Look at devolution, another aspect mentioned at the beginning of the debate, and its EU counterpart of subsidiarity. The whole point of these treaty changes was to enable regions and EU members themselves to shed some powers outwards. EU law has therefore become enmeshed in sub-national and regional law, and these strands cannot simply be pulled apart. There are also EU laws and institutions already incorporated into UK law. On crime prevention, can we look forward to the same co-operation with the EU as before?

These things may seem obvious but surely the public should be told about them. Not even the keenest Brexiter will argue that we can simply float offshore when there are vital issues of defence, security and immigration at stake. Recently we opted back into measures like the European arrest warrant, Europol and Eurojust. That was a Conservative Government recognising the need to co-operate on these issues. How can those instruments be replaced?

This surely leads to the question of red lines and what Parliament should discuss now instead of awaiting the pleasure of the Executive. Now that the Prime Minister and her Cabinet have had months to think about this, why can they not come up with broad principles in a Green Paper, as mentioned by my noble friend Lord Kerr? I do not foresee any blocking by Parliament—nobody has mentioned it—which is what the Brexit media say the Government fear. I would like to see engagement at stage one. Parliament needs to see what is broadly proposed and can be discussed with MPs and Peers before Article 50 is triggered. This could surely be done between January and March.

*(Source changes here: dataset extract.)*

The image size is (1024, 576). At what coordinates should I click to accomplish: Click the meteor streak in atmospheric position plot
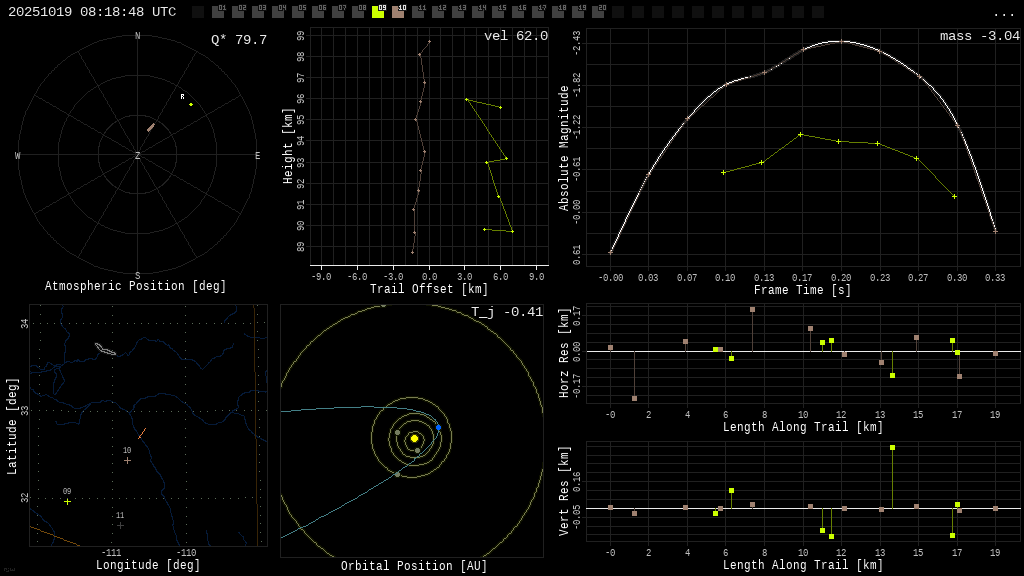pos(151,127)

Some issues governed by EU law cannot even wait for discussion, as mentioned already. The Government should announce them as soon as possible. They are issues such as the status of EU citizens here and our own citizens in Europe, mentioned by the noble Lord, Lord MacGregor. Pressing issues of funding affect universities—mentioned by my noble friend Lord Bilimoria—and rural areas, for which the Government have provided too little comfort so far. These questions need to be decided now, as has been argued repeatedly.

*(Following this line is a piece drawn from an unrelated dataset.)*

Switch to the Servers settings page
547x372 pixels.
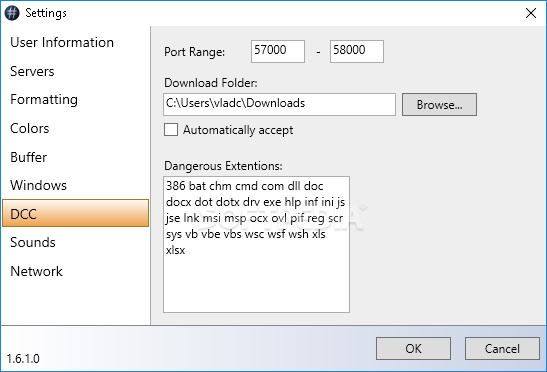pyautogui.click(x=32, y=71)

In this revising Chamber, we offer not a decision but a second opinion based on our expertise and experience. That is universally recognised and in a sense the Government are encouraging us to offer that—but it cannot be in a vacuum. Having reread the recent Brexit Statement, I wonder whether the Government took the point that it is not just time for debates of our own reports that we seek but—the Minister might like to focus on this—the application of the wisdom in those reports to the Government’s own plans and intentions. Surely the least the Minister will say today is that the Government intend to have an outline of these plans in time for us to debate them before next March.

Finally, the issue many of us are concerned about is not Article 50 but executive power. Parliament has continually sought to control the Executive and, once again, the Executive assume that they alone have the right to direct the course this country is to take. Parliament could again be presented with a fait accompli, albeit dressed up in the appearance of a choice. We must face that. We are currently on a fault line, running across America and Europe, between those who fear centralised power, uncontrolled migration and liberal economics, and those who wish to defend shared alliances, universal human rights and free movement of goods and people. This is a dangerous moment in history that cannot be left to a one-off decision of the people. It should be openly discussed in our Parliament before we move towards what I accept is inevitable change.